::: Input material

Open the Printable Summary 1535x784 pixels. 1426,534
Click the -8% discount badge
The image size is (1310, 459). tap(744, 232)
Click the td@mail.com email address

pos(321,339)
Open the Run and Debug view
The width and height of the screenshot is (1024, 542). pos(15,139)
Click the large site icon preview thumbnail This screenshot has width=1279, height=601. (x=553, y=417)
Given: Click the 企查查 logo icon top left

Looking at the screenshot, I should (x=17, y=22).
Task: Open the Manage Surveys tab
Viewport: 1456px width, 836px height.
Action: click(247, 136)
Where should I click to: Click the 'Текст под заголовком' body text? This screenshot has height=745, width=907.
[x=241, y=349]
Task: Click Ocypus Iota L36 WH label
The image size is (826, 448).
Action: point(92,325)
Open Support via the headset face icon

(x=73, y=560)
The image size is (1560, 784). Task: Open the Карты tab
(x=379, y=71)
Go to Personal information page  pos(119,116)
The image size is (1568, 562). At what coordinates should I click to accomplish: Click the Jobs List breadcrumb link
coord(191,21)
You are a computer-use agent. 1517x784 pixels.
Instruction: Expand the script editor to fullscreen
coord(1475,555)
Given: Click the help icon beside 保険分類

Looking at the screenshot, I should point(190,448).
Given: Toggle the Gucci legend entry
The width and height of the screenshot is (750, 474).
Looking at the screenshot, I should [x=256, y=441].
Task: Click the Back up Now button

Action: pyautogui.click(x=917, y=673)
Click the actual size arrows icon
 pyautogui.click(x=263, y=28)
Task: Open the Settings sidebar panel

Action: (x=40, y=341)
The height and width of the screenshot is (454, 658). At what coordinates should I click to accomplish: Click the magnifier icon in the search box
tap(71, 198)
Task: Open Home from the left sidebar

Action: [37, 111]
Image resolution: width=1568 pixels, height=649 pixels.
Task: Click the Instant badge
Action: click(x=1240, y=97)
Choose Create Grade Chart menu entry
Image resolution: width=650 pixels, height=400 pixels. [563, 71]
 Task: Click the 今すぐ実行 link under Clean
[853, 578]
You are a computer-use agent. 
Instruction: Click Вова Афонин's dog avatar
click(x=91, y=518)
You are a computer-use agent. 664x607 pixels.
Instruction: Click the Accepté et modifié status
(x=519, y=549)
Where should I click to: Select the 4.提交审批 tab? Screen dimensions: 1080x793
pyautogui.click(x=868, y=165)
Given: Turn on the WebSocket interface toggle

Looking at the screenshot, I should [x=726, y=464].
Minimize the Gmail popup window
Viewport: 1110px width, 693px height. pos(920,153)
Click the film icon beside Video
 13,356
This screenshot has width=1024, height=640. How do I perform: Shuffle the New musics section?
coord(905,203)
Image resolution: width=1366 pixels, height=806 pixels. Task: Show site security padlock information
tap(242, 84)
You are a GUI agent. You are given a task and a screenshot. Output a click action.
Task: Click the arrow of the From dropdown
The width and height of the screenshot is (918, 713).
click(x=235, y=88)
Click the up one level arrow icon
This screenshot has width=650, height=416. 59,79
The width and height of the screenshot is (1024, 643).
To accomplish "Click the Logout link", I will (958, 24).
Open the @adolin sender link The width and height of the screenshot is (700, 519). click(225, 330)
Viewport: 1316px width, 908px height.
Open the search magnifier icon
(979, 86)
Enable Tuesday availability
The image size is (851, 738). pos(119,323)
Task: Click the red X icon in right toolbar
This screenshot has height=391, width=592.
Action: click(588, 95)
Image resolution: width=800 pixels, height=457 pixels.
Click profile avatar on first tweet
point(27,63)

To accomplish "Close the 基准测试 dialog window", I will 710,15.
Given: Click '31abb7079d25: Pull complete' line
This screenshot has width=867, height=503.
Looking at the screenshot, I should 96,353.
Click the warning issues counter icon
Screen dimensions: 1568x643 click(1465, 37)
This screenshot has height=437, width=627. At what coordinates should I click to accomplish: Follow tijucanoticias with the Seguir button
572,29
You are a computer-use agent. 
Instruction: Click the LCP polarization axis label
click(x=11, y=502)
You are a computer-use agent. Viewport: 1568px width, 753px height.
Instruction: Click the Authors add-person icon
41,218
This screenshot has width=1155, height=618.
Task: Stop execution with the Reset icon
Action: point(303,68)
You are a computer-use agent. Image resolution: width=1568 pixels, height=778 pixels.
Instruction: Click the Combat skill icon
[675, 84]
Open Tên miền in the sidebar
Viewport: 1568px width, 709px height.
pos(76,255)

::::::

Work to complete> Lines in the records above that carry the word "will" are to be located and copied.

Written response>
To accomplish "Click the Logout link", I will (958, 24).
To accomplish "Close the 基准测试 dialog window", I will 710,15.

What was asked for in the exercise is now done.